Reputation Survey: Energy firms fail to rebuild public trust

Price-conscious customers say they do not trust energy providers to offer them the cheapest price plan, with misleading tariffs still a major issue for many.

Hot topic: OnePoll's word cloud on public opinion
Hot topic: OnePoll's word cloud on public opinion

An increasingly price-minded public still does not trust energy firms to offer them the cheapest price plan, new research reveals.

PRWeek/OnePoll's latest survey follows last week's news that one of the big six energy firms, SSE, was fined a record £10.5m by Ofgem for mis-selling energy policies to customers.

The survey showed that a pledge to offer the lowest tariff would give an energy company the biggest boost to its reputation, followed by introducing simpler bills and providing better customer service.

Value for money is an increasingly important factor when attracting customers.
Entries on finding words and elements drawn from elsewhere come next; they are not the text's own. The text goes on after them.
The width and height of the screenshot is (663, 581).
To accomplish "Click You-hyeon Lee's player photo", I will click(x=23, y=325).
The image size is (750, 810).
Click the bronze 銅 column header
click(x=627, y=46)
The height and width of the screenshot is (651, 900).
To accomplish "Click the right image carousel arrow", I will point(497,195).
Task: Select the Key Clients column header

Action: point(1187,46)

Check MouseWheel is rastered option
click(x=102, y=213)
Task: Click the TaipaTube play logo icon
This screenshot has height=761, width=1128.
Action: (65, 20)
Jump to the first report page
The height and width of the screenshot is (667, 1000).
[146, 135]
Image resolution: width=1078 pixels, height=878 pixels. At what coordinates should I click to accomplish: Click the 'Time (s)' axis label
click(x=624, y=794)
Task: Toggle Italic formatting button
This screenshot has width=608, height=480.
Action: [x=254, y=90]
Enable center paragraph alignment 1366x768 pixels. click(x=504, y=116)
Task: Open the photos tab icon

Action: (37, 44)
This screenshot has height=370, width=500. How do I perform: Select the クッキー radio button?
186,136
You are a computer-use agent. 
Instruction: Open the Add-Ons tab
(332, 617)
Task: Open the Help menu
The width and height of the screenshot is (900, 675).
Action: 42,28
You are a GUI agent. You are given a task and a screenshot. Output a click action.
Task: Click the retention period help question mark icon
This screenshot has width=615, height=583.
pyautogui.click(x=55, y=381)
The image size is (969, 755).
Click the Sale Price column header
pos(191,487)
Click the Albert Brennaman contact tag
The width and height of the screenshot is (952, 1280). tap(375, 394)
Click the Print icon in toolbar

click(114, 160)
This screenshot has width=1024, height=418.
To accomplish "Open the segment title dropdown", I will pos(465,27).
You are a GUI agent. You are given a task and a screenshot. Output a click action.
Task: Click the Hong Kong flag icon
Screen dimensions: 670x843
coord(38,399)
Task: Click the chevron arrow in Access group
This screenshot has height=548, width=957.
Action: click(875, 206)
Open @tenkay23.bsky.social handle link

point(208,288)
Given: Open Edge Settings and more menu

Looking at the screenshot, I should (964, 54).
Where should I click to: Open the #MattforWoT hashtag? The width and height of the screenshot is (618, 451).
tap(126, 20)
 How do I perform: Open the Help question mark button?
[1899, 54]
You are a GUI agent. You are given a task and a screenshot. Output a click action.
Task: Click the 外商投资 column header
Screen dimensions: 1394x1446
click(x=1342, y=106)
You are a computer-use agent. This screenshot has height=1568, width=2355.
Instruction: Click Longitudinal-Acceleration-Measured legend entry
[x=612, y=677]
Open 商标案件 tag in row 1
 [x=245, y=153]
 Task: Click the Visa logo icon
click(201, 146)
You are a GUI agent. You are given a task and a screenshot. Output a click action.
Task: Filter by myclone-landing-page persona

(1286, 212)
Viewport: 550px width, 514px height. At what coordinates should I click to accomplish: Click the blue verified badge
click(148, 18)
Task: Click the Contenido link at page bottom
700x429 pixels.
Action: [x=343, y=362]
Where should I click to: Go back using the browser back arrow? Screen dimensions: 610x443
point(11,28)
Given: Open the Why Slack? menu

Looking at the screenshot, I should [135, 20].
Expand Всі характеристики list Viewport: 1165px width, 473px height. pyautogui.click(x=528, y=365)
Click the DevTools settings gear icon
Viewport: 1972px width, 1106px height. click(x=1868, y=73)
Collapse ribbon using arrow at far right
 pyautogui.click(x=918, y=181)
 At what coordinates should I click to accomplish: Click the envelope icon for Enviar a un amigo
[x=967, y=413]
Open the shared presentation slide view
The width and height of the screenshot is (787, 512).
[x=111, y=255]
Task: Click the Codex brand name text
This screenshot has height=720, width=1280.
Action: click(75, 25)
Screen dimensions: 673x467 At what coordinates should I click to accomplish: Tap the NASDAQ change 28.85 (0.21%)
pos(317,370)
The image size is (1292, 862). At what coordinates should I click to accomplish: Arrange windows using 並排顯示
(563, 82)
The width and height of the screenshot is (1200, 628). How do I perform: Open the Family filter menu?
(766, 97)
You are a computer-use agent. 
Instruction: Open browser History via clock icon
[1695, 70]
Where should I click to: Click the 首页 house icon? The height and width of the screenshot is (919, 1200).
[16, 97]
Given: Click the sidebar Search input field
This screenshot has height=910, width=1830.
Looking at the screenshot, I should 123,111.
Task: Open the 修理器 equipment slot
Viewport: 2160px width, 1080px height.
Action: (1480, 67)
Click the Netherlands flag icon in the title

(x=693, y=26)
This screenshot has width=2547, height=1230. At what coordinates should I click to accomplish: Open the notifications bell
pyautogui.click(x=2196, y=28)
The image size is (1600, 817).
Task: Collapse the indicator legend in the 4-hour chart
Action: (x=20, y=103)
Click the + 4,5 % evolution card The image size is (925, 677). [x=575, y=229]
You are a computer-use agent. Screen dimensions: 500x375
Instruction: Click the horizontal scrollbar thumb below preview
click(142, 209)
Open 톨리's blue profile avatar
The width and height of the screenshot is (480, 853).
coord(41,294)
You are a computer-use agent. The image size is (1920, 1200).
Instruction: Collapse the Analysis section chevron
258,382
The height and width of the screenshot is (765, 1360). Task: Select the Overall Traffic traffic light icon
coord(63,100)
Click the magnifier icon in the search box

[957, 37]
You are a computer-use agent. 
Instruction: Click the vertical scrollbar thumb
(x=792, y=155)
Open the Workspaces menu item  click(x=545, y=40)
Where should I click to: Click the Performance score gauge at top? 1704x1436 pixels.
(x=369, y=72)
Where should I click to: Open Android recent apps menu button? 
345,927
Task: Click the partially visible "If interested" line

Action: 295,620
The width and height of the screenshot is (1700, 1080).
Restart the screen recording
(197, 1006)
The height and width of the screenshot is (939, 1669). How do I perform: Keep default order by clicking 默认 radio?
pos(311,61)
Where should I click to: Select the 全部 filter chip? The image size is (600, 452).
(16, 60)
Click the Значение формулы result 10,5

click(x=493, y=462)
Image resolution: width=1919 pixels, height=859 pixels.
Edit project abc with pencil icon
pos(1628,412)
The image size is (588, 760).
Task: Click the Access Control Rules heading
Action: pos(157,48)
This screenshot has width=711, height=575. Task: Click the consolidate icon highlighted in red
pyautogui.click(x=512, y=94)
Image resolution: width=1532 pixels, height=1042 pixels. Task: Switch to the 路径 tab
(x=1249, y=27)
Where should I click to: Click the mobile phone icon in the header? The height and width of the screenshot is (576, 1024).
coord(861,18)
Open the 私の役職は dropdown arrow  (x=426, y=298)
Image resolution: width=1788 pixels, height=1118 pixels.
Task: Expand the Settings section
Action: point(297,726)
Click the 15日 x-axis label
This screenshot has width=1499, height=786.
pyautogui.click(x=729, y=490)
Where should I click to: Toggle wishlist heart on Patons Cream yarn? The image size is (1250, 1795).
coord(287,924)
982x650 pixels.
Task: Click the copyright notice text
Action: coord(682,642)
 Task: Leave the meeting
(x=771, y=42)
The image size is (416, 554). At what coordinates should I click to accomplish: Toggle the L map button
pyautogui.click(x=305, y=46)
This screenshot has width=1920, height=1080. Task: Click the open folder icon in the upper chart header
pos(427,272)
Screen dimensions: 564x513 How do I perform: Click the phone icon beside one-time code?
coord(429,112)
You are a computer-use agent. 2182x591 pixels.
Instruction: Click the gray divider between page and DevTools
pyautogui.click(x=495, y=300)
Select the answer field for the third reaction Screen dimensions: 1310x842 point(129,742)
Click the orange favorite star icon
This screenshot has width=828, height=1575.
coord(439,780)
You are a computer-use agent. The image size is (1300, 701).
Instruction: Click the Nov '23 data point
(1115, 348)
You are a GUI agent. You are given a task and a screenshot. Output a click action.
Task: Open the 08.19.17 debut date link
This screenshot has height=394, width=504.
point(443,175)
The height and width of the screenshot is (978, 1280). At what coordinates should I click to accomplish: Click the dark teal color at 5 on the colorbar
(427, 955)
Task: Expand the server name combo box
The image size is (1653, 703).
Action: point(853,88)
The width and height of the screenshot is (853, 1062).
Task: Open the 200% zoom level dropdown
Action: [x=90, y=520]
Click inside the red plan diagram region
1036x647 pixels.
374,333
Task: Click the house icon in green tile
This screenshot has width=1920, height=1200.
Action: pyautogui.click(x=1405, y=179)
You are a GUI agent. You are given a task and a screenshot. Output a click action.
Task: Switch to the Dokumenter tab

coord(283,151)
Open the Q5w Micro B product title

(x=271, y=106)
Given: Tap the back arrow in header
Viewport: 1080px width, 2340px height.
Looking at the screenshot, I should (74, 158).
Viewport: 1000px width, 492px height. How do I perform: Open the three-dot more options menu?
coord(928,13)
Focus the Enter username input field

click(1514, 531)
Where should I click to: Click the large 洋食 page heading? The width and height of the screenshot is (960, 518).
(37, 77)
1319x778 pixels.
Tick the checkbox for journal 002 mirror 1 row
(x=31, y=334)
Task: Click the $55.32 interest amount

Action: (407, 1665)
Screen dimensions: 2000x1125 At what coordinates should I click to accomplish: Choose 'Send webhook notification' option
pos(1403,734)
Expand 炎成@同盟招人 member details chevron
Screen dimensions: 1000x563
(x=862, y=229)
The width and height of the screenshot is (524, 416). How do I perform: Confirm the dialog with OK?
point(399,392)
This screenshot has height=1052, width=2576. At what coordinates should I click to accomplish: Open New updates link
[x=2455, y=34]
When choosing a supplier, 79 per cent said this was a more important factor than it was five years ago, and 66 per cent said it was the only thing that mattered when selecting a supplier.

More than 75 per cent said the news of SSE's fine would make them less likely to use the firm in the future. The female respondents felt more strongly about this than the males.

Overall, British Gas was named the big six supplier with the best reputation. Some 20 per cent stated it had the best overall image - up four percentage points on a year ago, compared with a two percentage point drop for SSE. However, trust in energy firms remains very low: 62 per cent said that pricing was no clearer than a year ago, and 80 per cent did not trust the big six to sell them the cheapest deals.

Survey of 2,000 members of the public conducted by global research agency OnePoll


HOW I SEE IT

Mike Robb, Head of corporate comms, Cicero

Two industries have had their reputations dented more than most in recent years: banking and energy. The battle for public enemy number one is a close-run thing, though on the face of it, the latter has the far bigger job. After all, energy firms provide a product consumers are aware of every minute of every day, especially so during this seemingly never-ending winter.

The sector has a huge educational job on its hands to change perception and rebuild trust. Comms must play a central role in that, particularly to explain pricing and why, despite enormous profits, providers are introducing record price hikes.

The fact that 77 per cent of respondents said the Government has not been strict enough on the energy companies, despite a swathe of activity over the past 12 months, should ring some alarm bells in CEO offices. With little more than two years until the next election, expect the industry to face further political interest in what is an easy win for electioneering Westminster types.